• **Your tasks**
**a)** In the passage on adding MRI variables to risk prediction models, which performance measures have the word "index" in their names?
**b)** How would you render this sentence from the passage on adding MRI variables to risk prediction models in Spanish: "Before recommendations can be made, however, further work replicating these results in other studies is needed."
**c)** Carry on the passage about adding MRI variables to risk prediction models from where it stops.
───── Quoted passage ─────
In contrast with comparison of the discriminatory performance of the models, however, inspection of other statistical indices that assess model performance, such as the integrated discrimination improvement index, showed improvement for the models incorporating hippocampal volume or all three MRI variables. This result replicates findings of Zahuranec and colleagues, who found that exclusion of computed tomography variables from a model developed for the prediction of 30 day mortality after stroke had only a minimal impact on discriminative performance measured with the area under the curve.47 In contrast, inclusion of computed tomography variables did result in significant improvement in the integrated discrimination improvement index. Disparate results are caused by the calculation of each measure. The clinical relevance of this difference, in the presence of a non-significant change in the concordance index, within the framework of prediction of disease risk, however, is still unclear. Indeed, disparate results are often observed, leading to debate about the use of different metrics to assess model performance.48 49
We also found that Royston and Sauerbrei’s index of discrimination (D)44 and results from the decision curve analysis indicated improvement, in terms of prognostic separation and clinical utility, respectively, of the models incorporating hippocampal volume or all three MRI variables compared with the conventional risk model. The increase in net benefit has to be interpreted with caution because the decisional aspect of correctly identifying a person with dementia would require that there is also an effective preventative intervention or strategy available; however, a clear beneficial strategy currently does not exist. Further, the increase in net benefit could also be partly offset by potential inconveniences of the MRI imaging., When there might be requirements for increased sensitivity (such as because of increased risk of adverse effects in people with positive results on screening and the need to reduce false positive results), MRI variables might be appropriate. Before recommendations can be made, however, further work replicating these results in other studies is needed.
───── Information supplied ─────
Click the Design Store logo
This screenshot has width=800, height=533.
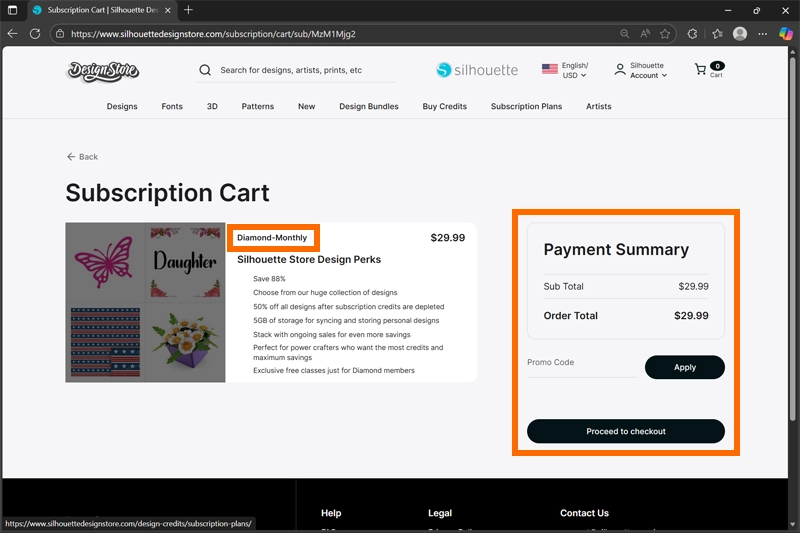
─────
• **Replies**
**a)**
- Integrated discrimination improvement index
- Concordance index
- Royston and Sauerbrei's index of discrimination (D)

**b)** Sin embargo, antes de poder hacer recomendaciones, se necesita más trabajo que replique estos resultados en otros estudios.

**c)**
Predicting Alzheimer’s disease
Most cases of dementia (71%) were classified as probable/possible Alzheimer’s disease. A sensitivity analysis with Alzheimer’s disease as the outcome replicated the results of the models for prediction of all cause dementia; a slight but non-significant increase in discriminatory performance with inclusion of hippocampal volume or all three MRI variables to the conventional risk model. This supports other findings that have questioned whether the differences are large enough to warrant recommendations for MRI in population based samples.50 In contrast, and similar to the findings for all cause dementia, addition of all three magnetic imaging variables or hippocampal volume to the conventional risk model significantly improved reclassification, measured with the integrated discrimination index, and the decision curve analysis resulted in higher net benefit, however, as explained above, caution is required in the interpretation. These results suggest that MRI data could have some prognostic and clinical utility for predicting Alzheimer’s dementia. As we had only a limited number of cases with Alzheimer’s disease, however, these results should be interpreted with caution. Extension of these results to other cohorts focused on specific dementia subtypes and with postmortem confirmation of disease (and other Alzheimer’s disease biomarkers) is therefore needed.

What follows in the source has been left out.